A crucial step in nanoparticle synthesis is to verify whether the synthesized particles are of the desired shapes and sizes, since nanoparticles' morphology largely determine their function. Currently, such verification depends on complex and time-consuming analytical measurements.
To simplify the measurement procedure, we show that machine learning models can effectively predict nanoparticles' shapes and sizes based on their emissivity spectra. The emissivity spectra reflect particles' optical properties, and are simpler to measure than direct size measurements with more advanced techniques such as transition electron microscopy (TEM). As optical properties are determined by particle shapes and sizes, machine learning models can extract morphology information from emissivity spectra.
We compare the effectiveness of three types of models: random forests, fully connected neural networks, and convolutional neural networks, and compare different training procedures. We find that a ResNet-based convolutional neural network performs the best on shape classification, while random forests and convolutional neural networks are comparable on size regression. We also include studies on the effects of data augmentation, multi-task training, and joint training on materials.

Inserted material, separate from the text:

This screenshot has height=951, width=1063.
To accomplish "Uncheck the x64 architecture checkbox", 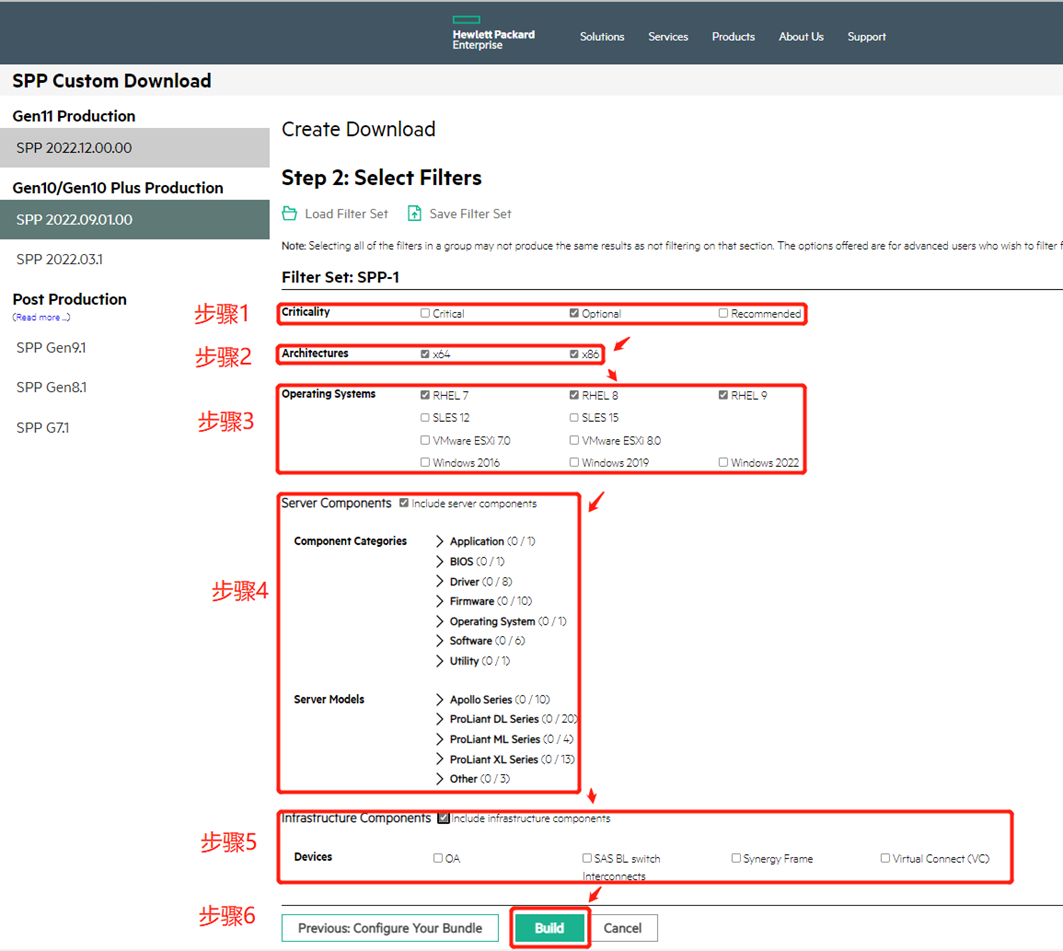I will point(426,355).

For more details, see report.pdf
in the repository.
With Python 3, install requirements on pip by running pip install -r requirements.txt
.
Put the training data from [Elzouka et al. https://www.sciencedirect.com/science/article/pii/S2666386420302812] in data/simulated_data.mat
.
In the nanoparticle directory, run
python src/train_RF_and_gen_data.py
with desired n_gen_to_data_ratio
(line 36, default to 20).
This script trains a random forest model based on the simulated data, and generates more data based on the random forest model.
The generated data in csv form will be in the data
directory, and also
additionally numpy arrays in joblib format in the cache
directory.
See example script src/load_sim_and_gen_data.py
.
Example:
python src/train_inv_model.py --model_name=resnet18 --lr=1e-4
See python src/train_inv_model.py -h
for all command line options.
During training, the script logs training progress to a tensorboard directory
under runs/
. To bring up tensorboard visualization,
tensorboard --logdir=runs
The script also logs model weights and performance metrics on validation set to
the model/
directory.
Run the script src/test_inv_model.py
.
The Jupyter notebook Build_RF_Models_UPDATED_051420.ipynb
trains and tests the RF models using RF_Model_Functions.py
.
This notebook saves the models and other information such as their accuracies and confusion matricies as joblib files.
Paper Figures.ipynb
creates the figures shown in the paper relating to the random forest models.